III. Conclusion and Order

The Court has screened plaintiff's complaint and finds that it does not state any claims upon which relief may be granted under section 1983. The Court will provide plaintiff with the opportunity to file an amended complaint curing the deficiencies identified by the Court in this order. Noll v. Carlson, 809 F.2d 1446, 1448-49 (9th Cir. 1987). Plaintiff is cautioned that he may not change the nature of this suit by adding new, unrelated claims in his amended complaint. George, 507 F.3d at 607 (no "buckshot" complaints).

Plaintiff's amended complaint should be brief, Fed. R. Civ. P. 8(a), but must state what each named defendant did that led to the deprivation of Plaintiff's constitutional or other federal rights, Hydrick, 500 F.3d at 987-88. Although accepted as true, the "[f]actual allegations must be [sufficient] to raise a right to relief above the speculative level . . . ." Bell Atlantic Corp. v. Twombly, 127 S.Ct. 1955, 1965 (2007) (citations omitted).

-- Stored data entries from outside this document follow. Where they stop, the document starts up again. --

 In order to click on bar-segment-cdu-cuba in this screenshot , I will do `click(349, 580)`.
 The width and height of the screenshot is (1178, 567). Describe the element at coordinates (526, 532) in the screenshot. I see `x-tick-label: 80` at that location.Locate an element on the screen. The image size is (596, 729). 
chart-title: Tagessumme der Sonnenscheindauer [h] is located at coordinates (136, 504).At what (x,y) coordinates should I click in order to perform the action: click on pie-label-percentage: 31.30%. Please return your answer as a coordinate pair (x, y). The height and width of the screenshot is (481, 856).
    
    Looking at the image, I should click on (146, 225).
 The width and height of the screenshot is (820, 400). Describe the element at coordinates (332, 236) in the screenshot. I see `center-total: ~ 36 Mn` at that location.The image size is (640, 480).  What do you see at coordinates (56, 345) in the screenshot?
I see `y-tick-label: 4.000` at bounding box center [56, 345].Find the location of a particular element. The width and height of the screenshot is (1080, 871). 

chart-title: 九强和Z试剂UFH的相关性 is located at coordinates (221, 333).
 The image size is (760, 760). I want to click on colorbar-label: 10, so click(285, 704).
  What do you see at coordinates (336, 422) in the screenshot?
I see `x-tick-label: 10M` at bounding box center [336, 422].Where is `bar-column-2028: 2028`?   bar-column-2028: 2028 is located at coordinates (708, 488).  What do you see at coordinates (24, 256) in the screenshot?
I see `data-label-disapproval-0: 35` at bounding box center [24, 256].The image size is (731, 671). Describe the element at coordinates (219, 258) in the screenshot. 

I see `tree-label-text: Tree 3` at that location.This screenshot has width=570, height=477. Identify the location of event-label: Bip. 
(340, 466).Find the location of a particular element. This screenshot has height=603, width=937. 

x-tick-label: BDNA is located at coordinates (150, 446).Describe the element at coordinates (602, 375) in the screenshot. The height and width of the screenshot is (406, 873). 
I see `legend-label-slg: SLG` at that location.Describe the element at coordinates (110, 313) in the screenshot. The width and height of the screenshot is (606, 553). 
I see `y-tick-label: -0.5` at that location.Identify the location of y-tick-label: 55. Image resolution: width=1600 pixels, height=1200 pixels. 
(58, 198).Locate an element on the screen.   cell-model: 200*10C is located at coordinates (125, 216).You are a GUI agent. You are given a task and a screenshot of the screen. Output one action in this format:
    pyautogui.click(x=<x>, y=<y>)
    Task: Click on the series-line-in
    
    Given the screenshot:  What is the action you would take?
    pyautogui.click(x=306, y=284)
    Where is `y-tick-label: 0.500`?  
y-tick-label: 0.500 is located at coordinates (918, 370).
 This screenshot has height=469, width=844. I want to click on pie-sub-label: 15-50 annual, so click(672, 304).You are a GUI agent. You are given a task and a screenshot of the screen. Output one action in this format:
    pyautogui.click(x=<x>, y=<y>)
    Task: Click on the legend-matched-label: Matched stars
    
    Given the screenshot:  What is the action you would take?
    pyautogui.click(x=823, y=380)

Finally, plaintiff is advised that an amended complaint supercedes the original complaint, Forsyth v. Humana, Inc., 114 F.3d 1467, 1474 (9th Cir. 1997); King v. Atiyeh, 814 F.2d 565, 567 (9th Cir. 1987), and must be "complete in itself without reference to the prior or superceded pleading," Local Rule 220. Plaintiff is warned that "[a]ll causes of action alleged in an original complaint which are not alleged in an amended complaint are waived." King, 814 F.2d at 567 (citing to London v. Coopers & Lybrand, 644 F.2d 811, 814 (9th Cir. 1981)); accord Forsyth, 114 F.3d at 1474.

Accordingly, based on the foregoing, it is HEREBY ORDERED that:

1. Plaintiff's complaint is dismissed, with leave to amend, for failure to state a claim;

2. The Clerk's Office shall send to plaintiff a complaint form;

3. Within thirty (30) days from the date of service of this order, Plaintiff shall file an amended complaint;

4. Plaintiff may not add any new, unrelated claims to this action via his amended complaint and any attempt to do so will result in an order striking the amended complaint; and

5. If Plaintiff fails to file an amended complaint, the Court will recommend that this action be dismissed, with prejudice, for failure to state a claim.